Shakespeare's Sonnets

Shakespeare's Sonnets Summary and Analysis of Sonnet 27 - "Weary with toil, I haste me to my bed,"

What's he saying?

"Weary with toil, I haste me to my bed, / The dear repose for limbs with travel tired;"

My body exhausted from traveling, I go to bed;

"But then begins a journey in my head / To work my mind, when body's work's expired:"

But even though I'm resting my body, my mind continues to work

"For then my thoughts - from far where I abide - / Intend a zealous pilgrimage to thee,"

Even though I am far away from you, my thoughts travel to where you are

"And keep my drooping eyelids open wide, / Looking on darkness which the blind do see:"

The thoughts of you keep my eyes wide open in the dark:

"Save that my soul's imaginary sight / Presents thy shadow to my sightless view,"

Unless I happen to imagine you there,

"Which, like a jewel hung in ghastly night, / Makes black night beauteous, and her old face new."

Which would bring beauty to the darkness around me.

"Lo! thus, by day my limbs, by night my mind, / For thee, and for myself, no quiet find."

During the day, my body yearns for you, and at night my mind is restless thinking about you.

Why is he saying it?

Sonnets 27-30 are meditative, focusing on the sleeplessness that comes with restless nights.
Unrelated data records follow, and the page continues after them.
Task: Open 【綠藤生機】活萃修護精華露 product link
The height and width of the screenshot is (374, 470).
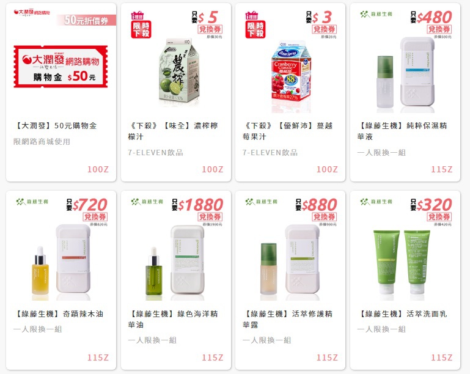Action: [288, 319]
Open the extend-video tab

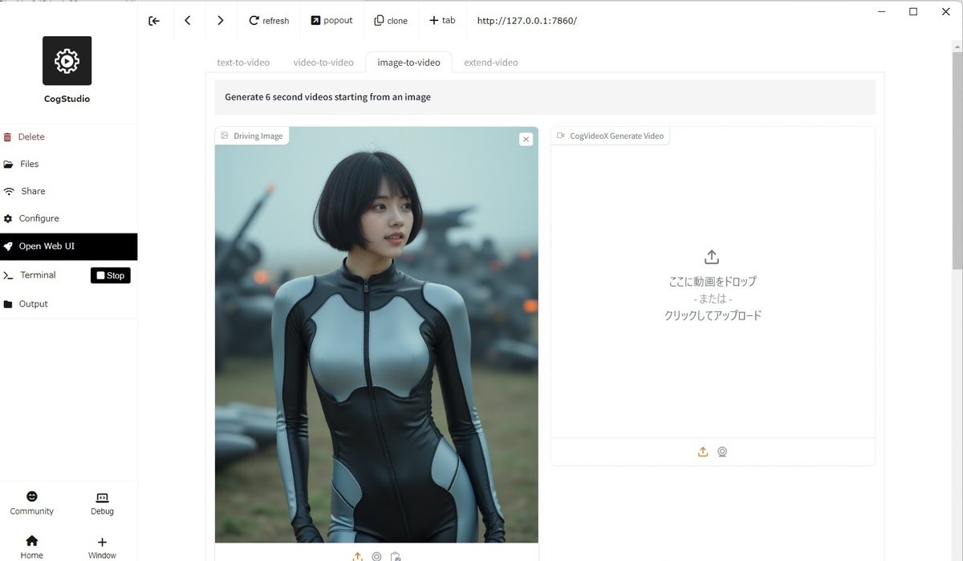coord(490,62)
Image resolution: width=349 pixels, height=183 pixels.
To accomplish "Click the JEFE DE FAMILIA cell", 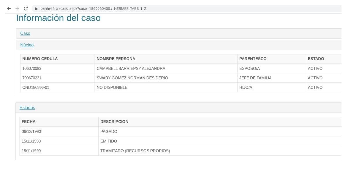I will pyautogui.click(x=255, y=78).
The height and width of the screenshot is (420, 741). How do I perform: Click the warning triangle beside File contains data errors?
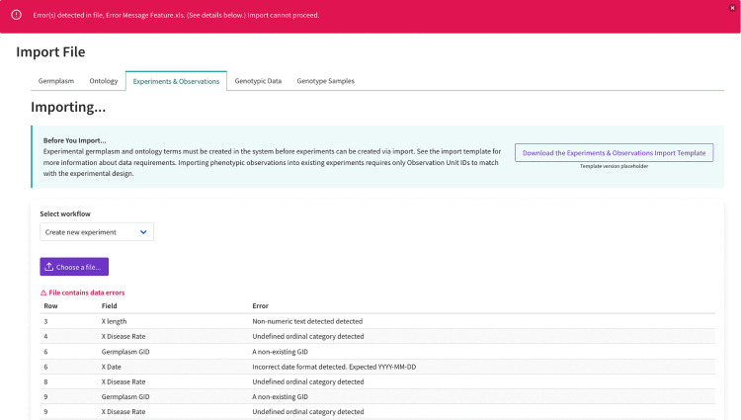pos(43,293)
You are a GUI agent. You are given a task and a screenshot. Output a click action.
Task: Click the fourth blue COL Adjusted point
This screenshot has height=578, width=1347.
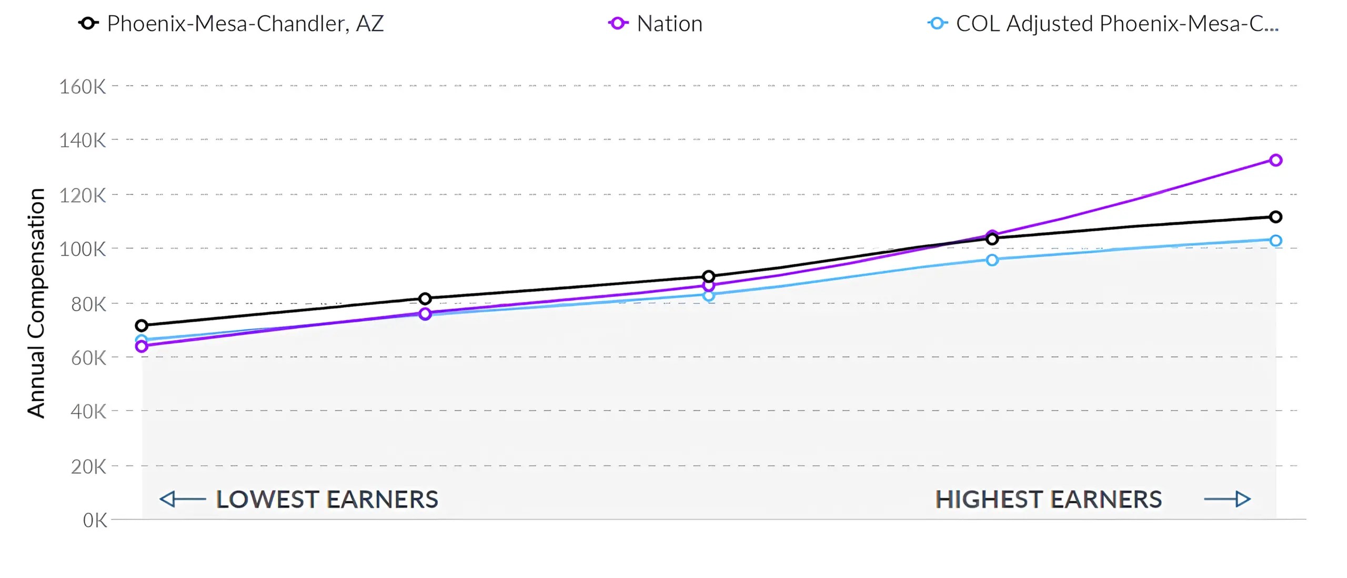click(992, 260)
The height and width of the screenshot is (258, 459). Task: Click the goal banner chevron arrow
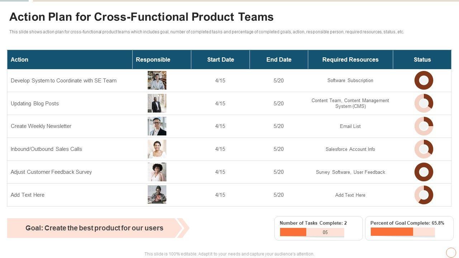(x=183, y=228)
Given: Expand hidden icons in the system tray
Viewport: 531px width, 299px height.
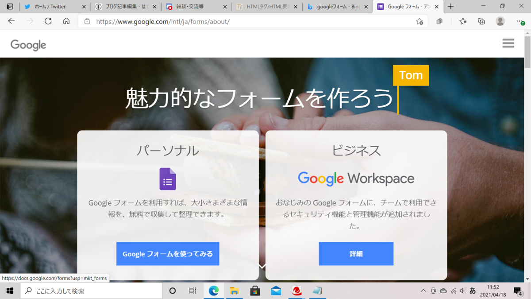Looking at the screenshot, I should coord(423,291).
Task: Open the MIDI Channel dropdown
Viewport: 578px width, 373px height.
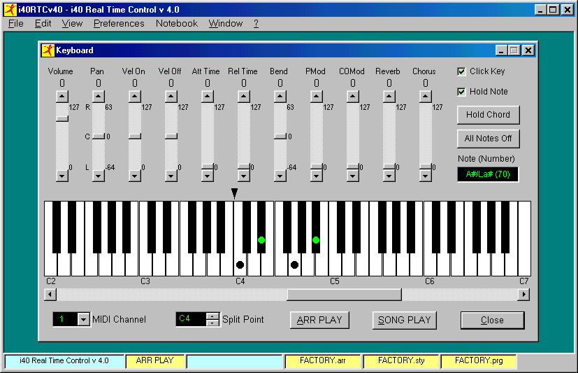Action: point(84,320)
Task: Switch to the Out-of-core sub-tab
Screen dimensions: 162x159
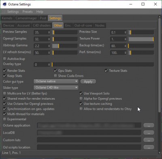Action: (x=83, y=25)
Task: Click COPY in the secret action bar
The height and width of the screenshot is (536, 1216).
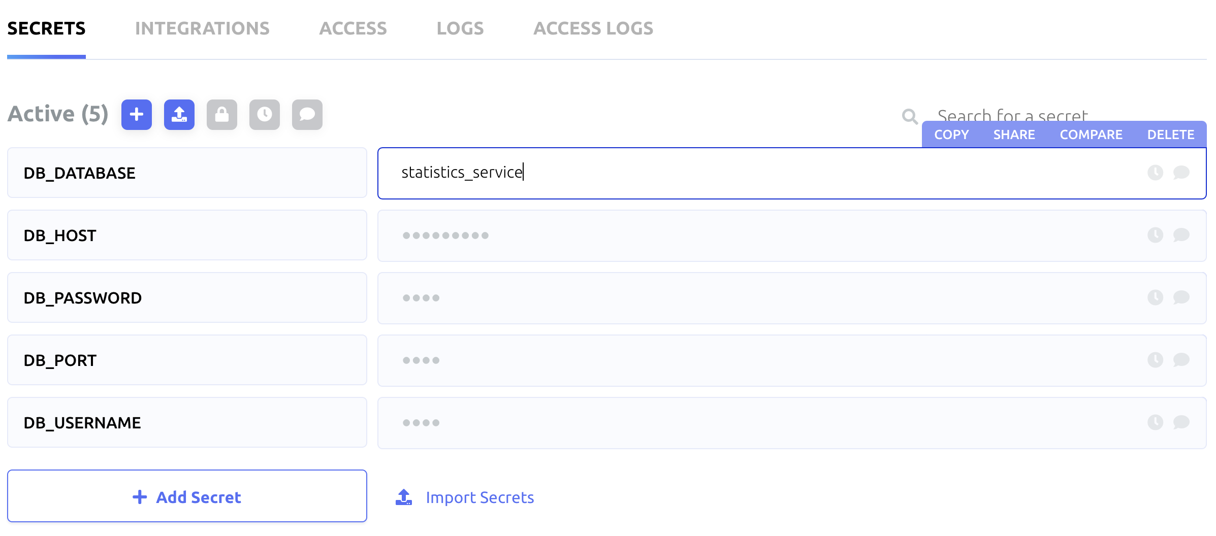Action: click(951, 134)
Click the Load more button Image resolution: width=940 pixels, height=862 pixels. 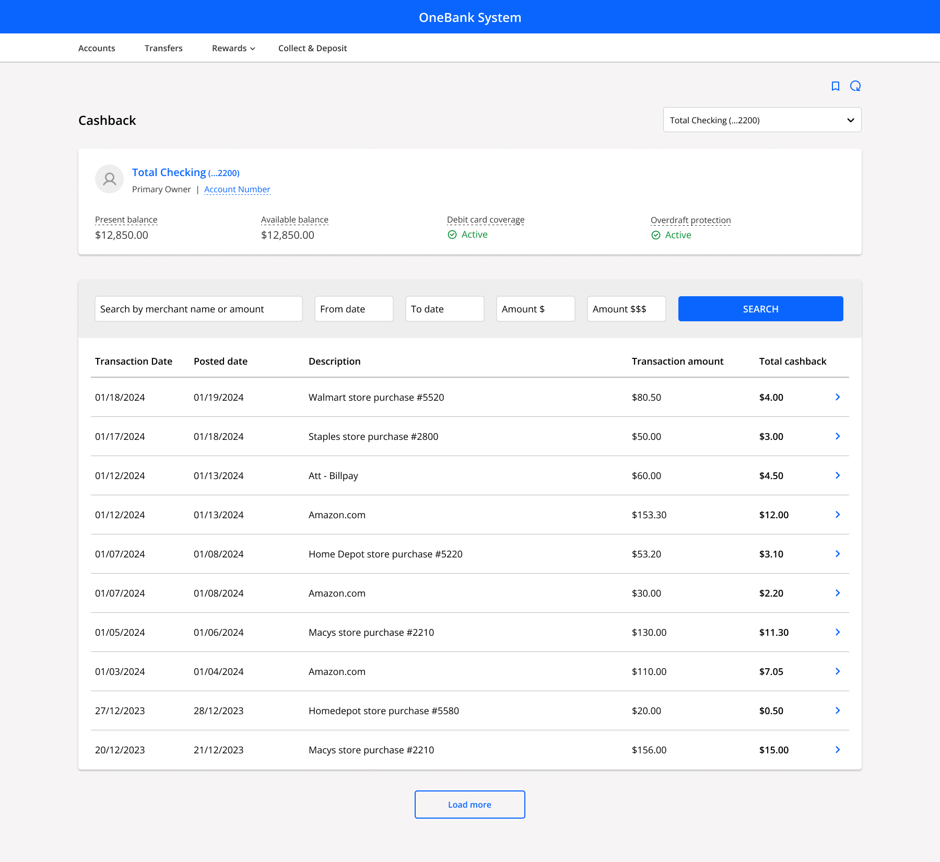click(x=469, y=805)
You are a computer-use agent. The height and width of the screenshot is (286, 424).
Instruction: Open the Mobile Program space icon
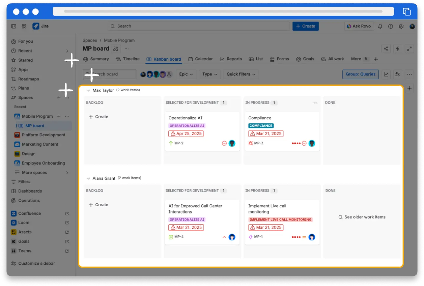click(17, 116)
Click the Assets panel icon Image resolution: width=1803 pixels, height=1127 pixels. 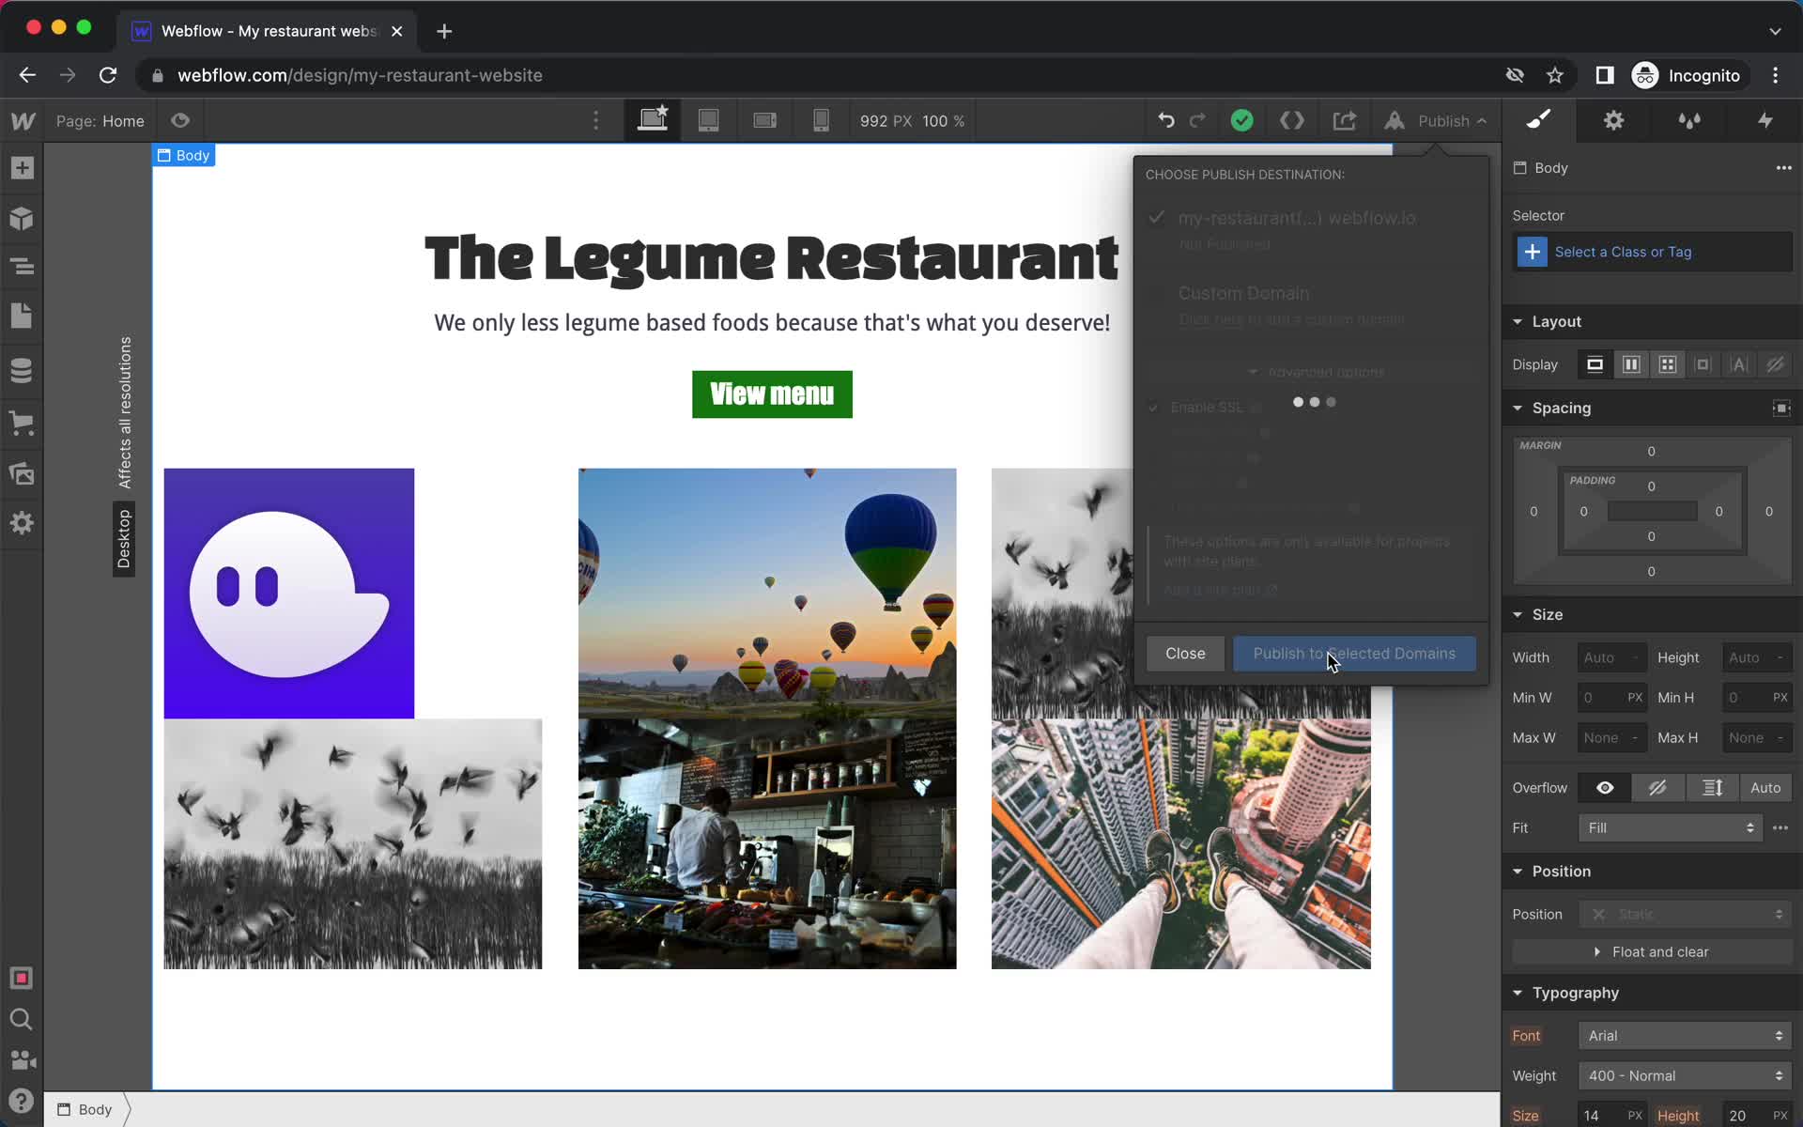pos(22,472)
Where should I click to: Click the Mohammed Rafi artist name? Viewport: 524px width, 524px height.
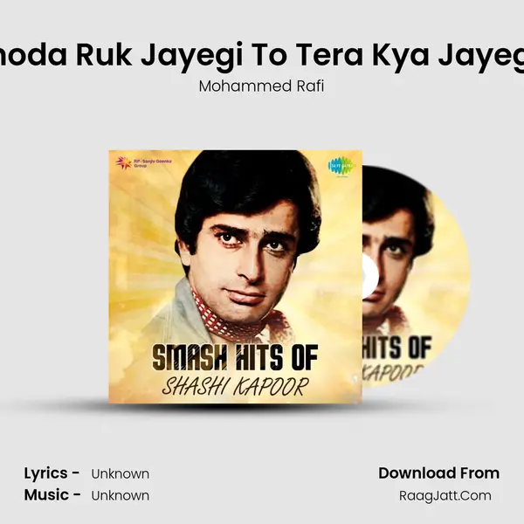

This theme of a restless night spent thinking of a lover from whom the speaker is separated echoes traditional sonnets, for example Sidney's Sonnet 89 from Astrophel and Stella. Shakespeare is influenced by the themes of these sonnets, and might even be making fun of them.

The "zealous pilgrimage" upon which the speaker's thoughts embark in line 6 refers to a mental journey, as if his thoughts are capable of traveling physical distance like his body. Pilgrimages were taken to a holy place, like a church or a shrine, and often involved weeks of traveling by foot or on horseback to show devotion. In comparing thinking of the fair lord to a pilgrimage, the speaker implies that his devotion borders on religious faith.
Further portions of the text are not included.